*WHAT TO PRODUCE*. Rewrite the lines between the one holding "517x313 pixels." and the one holding "(x=140, y=354)", inclusive, leaving every line as it is except that each coordinate in the answers moves up by 62.

*THE INPUT*.
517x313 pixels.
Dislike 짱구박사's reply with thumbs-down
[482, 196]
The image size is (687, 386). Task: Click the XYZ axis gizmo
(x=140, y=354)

* * *

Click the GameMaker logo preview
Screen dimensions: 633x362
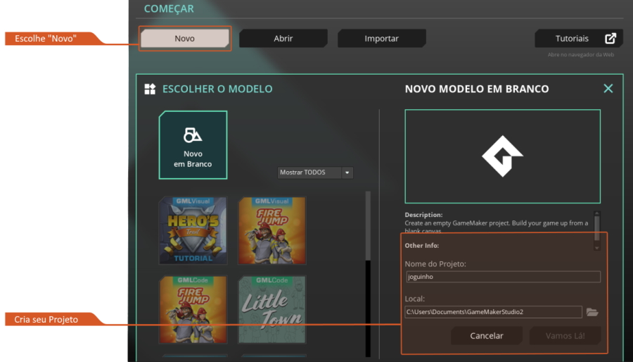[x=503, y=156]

*WORKED SOLUTION*.
517x313 pixels.
Dislike 짱구박사's reply with thumbs-down
[544, 258]
The image size is (687, 386). Task: Click the XYZ axis gizmo
(x=202, y=416)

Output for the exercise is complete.